Whenever a line in the data holds the string "computer", pull that line out.

++++ The records

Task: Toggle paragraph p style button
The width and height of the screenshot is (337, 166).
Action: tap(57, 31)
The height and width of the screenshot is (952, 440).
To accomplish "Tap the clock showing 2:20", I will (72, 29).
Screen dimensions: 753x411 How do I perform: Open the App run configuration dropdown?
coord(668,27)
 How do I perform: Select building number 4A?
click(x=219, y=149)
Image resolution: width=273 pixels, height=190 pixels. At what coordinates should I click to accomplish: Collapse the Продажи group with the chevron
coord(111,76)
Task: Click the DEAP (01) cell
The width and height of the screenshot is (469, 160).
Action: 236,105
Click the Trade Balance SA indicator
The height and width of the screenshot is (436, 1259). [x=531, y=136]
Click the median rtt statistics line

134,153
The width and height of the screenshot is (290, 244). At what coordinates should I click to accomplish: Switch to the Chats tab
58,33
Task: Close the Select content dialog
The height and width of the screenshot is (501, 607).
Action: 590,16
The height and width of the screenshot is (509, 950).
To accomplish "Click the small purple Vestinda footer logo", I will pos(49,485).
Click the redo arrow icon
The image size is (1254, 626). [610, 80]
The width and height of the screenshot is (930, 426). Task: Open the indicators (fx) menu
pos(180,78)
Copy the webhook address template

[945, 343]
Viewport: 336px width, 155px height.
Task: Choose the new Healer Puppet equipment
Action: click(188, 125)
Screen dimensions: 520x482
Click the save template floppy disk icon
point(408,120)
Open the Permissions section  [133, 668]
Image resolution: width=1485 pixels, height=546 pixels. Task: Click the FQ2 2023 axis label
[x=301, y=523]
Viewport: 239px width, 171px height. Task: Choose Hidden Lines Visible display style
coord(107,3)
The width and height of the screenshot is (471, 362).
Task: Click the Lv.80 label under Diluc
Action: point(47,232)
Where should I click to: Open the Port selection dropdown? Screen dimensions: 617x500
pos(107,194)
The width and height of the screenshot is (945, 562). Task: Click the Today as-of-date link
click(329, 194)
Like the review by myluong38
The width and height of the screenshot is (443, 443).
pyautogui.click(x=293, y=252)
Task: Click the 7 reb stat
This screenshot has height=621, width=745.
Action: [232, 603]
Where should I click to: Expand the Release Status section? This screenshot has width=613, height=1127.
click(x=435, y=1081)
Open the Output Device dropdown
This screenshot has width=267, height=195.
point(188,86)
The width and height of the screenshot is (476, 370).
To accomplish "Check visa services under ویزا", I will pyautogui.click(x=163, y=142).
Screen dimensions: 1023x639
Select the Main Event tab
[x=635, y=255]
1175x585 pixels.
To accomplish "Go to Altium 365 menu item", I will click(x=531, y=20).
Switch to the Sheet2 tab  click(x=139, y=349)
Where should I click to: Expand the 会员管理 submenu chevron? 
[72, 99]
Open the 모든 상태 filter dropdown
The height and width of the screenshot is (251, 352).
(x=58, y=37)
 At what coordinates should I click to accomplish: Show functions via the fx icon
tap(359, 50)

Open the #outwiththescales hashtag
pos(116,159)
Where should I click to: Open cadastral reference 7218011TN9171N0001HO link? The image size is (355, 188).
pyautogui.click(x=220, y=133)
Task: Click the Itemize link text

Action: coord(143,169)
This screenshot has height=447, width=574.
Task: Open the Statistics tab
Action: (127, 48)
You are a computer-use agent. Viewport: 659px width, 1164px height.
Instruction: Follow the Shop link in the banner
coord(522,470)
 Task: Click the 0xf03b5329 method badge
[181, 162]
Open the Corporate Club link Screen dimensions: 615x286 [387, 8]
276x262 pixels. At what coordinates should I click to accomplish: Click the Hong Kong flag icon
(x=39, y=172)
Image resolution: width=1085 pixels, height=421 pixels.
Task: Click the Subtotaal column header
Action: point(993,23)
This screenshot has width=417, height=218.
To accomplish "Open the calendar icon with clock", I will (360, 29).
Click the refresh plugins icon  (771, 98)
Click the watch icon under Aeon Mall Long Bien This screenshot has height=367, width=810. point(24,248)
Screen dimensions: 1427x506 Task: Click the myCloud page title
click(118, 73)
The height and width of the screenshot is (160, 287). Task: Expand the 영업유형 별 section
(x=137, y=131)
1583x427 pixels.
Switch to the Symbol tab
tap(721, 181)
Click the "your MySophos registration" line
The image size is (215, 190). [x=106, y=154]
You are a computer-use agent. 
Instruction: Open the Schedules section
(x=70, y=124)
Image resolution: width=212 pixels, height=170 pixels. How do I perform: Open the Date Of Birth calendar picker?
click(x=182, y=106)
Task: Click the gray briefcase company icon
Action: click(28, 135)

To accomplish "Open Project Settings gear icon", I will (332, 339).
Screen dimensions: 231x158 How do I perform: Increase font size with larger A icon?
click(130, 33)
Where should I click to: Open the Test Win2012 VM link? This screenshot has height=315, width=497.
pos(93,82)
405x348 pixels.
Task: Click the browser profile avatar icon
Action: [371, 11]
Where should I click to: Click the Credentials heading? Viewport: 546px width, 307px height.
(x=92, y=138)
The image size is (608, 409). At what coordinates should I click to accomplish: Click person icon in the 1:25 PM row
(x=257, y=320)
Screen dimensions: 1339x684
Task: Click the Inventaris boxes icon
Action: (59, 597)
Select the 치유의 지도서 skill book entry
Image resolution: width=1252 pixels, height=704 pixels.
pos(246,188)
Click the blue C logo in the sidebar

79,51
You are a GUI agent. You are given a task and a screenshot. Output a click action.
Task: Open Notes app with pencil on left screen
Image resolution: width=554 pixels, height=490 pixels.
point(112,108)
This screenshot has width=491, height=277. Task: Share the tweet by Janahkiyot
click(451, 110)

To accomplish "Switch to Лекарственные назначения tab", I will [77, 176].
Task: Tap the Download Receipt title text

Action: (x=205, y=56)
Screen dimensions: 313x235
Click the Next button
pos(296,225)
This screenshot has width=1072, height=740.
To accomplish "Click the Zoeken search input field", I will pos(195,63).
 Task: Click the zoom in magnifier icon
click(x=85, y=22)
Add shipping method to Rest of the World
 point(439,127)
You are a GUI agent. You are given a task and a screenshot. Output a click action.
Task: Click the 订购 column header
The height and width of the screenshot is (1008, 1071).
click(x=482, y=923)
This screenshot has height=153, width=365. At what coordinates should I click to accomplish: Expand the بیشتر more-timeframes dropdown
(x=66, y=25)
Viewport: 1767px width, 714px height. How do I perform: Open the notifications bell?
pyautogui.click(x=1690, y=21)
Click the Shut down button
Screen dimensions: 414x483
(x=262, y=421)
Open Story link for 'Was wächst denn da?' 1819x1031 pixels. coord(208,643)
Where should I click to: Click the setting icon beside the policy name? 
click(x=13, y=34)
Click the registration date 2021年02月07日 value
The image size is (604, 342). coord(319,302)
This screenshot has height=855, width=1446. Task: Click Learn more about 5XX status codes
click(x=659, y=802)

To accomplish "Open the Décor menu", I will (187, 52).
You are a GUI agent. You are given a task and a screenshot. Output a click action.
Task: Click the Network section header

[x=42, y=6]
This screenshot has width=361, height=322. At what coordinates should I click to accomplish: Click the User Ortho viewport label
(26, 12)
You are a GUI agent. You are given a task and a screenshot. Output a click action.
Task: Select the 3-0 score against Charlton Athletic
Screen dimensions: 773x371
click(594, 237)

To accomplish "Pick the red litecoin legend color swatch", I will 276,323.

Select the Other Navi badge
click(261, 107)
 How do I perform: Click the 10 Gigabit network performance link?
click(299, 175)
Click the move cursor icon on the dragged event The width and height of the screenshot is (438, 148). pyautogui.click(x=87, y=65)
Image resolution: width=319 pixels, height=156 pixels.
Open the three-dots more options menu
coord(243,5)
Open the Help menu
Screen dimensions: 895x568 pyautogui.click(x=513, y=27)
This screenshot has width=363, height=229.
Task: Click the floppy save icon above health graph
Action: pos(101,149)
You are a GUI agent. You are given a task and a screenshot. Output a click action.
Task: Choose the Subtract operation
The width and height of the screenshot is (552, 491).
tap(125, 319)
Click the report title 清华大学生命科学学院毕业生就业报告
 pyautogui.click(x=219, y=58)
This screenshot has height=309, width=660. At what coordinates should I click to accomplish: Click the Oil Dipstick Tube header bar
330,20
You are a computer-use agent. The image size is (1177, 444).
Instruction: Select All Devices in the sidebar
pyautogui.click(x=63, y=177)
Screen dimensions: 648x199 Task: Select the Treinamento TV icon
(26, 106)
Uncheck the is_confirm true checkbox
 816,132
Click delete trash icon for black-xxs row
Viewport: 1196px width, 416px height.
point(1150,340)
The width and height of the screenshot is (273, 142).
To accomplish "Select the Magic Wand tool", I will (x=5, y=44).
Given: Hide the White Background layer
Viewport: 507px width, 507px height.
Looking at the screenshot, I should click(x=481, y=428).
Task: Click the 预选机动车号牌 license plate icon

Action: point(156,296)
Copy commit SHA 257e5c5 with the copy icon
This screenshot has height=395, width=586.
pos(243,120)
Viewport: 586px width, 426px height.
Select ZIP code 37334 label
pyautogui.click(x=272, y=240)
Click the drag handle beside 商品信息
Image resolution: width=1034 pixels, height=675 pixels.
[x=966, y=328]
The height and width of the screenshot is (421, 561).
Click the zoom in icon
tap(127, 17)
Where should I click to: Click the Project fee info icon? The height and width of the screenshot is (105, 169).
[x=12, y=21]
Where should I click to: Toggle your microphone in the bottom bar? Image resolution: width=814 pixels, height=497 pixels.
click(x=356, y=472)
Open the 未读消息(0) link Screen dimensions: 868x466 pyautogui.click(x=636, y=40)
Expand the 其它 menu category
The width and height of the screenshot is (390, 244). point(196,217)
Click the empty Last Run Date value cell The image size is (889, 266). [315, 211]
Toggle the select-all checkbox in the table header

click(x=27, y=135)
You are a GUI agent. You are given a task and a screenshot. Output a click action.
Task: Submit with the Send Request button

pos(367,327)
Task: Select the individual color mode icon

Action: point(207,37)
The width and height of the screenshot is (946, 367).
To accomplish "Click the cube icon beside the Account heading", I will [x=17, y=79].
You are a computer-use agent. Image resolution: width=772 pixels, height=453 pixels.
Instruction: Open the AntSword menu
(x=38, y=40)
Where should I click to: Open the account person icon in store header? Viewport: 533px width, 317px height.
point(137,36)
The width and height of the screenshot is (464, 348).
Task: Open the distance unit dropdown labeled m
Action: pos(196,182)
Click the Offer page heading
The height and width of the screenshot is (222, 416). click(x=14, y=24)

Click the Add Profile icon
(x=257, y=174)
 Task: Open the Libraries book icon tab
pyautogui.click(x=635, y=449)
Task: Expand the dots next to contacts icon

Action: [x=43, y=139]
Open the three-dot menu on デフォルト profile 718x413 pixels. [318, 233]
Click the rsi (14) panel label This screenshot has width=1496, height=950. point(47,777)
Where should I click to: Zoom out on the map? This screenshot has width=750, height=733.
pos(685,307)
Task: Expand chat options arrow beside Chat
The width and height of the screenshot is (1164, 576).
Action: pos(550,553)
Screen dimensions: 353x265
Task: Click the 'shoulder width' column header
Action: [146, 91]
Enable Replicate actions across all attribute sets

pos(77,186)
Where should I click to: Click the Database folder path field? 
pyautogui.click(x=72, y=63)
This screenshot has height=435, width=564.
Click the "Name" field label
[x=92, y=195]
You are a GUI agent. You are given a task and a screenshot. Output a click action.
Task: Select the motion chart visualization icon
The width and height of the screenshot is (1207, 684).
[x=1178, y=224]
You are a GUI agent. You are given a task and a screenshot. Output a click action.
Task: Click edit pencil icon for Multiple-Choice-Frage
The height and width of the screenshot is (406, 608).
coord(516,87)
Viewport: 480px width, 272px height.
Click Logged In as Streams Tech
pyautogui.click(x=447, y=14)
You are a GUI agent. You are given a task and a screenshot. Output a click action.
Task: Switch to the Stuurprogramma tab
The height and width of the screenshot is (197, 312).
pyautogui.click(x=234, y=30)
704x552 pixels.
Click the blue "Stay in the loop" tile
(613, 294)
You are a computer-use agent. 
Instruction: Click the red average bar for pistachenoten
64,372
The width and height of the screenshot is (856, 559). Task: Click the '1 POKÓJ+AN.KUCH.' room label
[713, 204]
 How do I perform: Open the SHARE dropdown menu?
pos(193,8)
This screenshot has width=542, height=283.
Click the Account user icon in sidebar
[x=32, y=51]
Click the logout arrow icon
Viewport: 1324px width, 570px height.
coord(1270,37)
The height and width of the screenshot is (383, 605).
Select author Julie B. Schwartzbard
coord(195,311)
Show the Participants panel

++++++++

Exercise solution →
You are a computer-use agent. Viewport: 659px width, 1164px height.
You are a computer-use agent. 
You are a computer-use agent. The image size is (1177, 444).
You are a computer-use agent. Image resolution: width=772 pixels, height=453 pixels.
You are a computer-use agent. 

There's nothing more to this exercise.